Putin stellt alles auf den Kopf
Vor 1700 Gästen im Moskauer Manege-Saal kündigte Wladimir Putin eine Perestroika, den Umbau des politisches Systems Russlands, an. Das Kabinett unter Premier Dmitri Medwedew reagierte prompt auf die Rede des Präsidenten: Der Regierungschef erklärte bei einem Treffen mit Putin vor laufenden
Kameras den Rücktritt seines Kabinetts. Es gebe jetzt eine ganze Reihe von fundamentalen Veränderungen in der russischen Verfassung. „Um dem Präsidenten zu ermöglichen, alle Entscheidungen zu fällen, die zur Realisierung der Pläne nötig sind, tritt die amtierende Regierung vollständig zurück.“Allerdings wussten nach Putins Auftritt in der Manege die Kabinettsmitglieder noch nichts von diesem Schicksal. Putin bedankte sich beim Kabinett für die gemeinsame Arbeit, „obwohl nicht alles gelungen“sei, und erklärte, er wolle Medwedew den neu geschaffenen Posten eines stellvertretenden Vorsitzenden des russischen Sicherheitsrates anbieten. „Das ist der Anfang vom Ende der politischen Karriere Medwedews“, sagt der kremlnahe Politologe Sergei Muchin zur Kleinen Zeitung.
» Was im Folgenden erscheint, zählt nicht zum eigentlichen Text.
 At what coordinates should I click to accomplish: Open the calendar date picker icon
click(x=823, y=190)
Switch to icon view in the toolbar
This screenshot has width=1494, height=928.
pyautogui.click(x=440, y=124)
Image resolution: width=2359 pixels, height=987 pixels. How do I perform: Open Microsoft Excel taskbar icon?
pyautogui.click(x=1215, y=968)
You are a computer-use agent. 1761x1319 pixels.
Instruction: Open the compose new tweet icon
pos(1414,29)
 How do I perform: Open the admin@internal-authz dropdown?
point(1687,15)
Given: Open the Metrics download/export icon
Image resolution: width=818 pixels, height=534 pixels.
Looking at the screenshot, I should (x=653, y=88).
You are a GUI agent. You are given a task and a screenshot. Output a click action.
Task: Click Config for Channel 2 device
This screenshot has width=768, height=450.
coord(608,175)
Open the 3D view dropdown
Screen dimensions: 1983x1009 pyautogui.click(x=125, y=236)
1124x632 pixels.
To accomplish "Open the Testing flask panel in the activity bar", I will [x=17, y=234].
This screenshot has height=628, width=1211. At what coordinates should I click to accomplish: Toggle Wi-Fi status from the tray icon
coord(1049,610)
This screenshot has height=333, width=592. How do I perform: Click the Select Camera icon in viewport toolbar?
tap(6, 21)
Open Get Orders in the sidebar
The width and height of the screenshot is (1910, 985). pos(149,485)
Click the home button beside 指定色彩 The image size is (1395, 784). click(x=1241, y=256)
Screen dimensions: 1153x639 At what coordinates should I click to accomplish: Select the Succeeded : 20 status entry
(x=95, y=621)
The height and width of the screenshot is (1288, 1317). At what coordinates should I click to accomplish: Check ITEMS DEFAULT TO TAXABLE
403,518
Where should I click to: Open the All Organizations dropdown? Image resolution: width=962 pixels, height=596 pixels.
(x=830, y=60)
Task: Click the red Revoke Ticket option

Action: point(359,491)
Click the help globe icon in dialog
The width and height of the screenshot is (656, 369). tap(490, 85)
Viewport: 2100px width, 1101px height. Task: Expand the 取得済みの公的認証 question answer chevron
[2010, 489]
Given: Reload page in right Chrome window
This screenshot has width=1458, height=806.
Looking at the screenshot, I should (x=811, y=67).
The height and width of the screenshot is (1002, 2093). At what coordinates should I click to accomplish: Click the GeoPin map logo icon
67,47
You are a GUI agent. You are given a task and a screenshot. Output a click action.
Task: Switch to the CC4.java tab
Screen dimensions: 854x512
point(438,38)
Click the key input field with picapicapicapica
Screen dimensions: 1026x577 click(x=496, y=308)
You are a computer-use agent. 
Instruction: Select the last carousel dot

Medwedew und sein Kabinett hätten gehen müssen, weil Putin unzufrieden war, dass sie die wirtschaftlichen und sozialen Ziele der vergangenen Jahre nicht erreicht hätten, vermutet er. Bei seiner Rede hatte Putin eine Verfassungsreform angekündigt, die die Zeitung „Wedomosti“als „kardinale Veränderungen des Systems der Staatsgewalten“bezeichnet. Die meisten Beobachter vermuten hinter dem Umbau den Willen Putins, auch nach seinem Abgang als Präsident 2024 die Kontrolle zu behalten. Am Mittwochabend nominierte Putin Michail Mischustin, den Chef der russischen Steuerbehörde, als Regierungschef. Mischustin habe zugestimmt.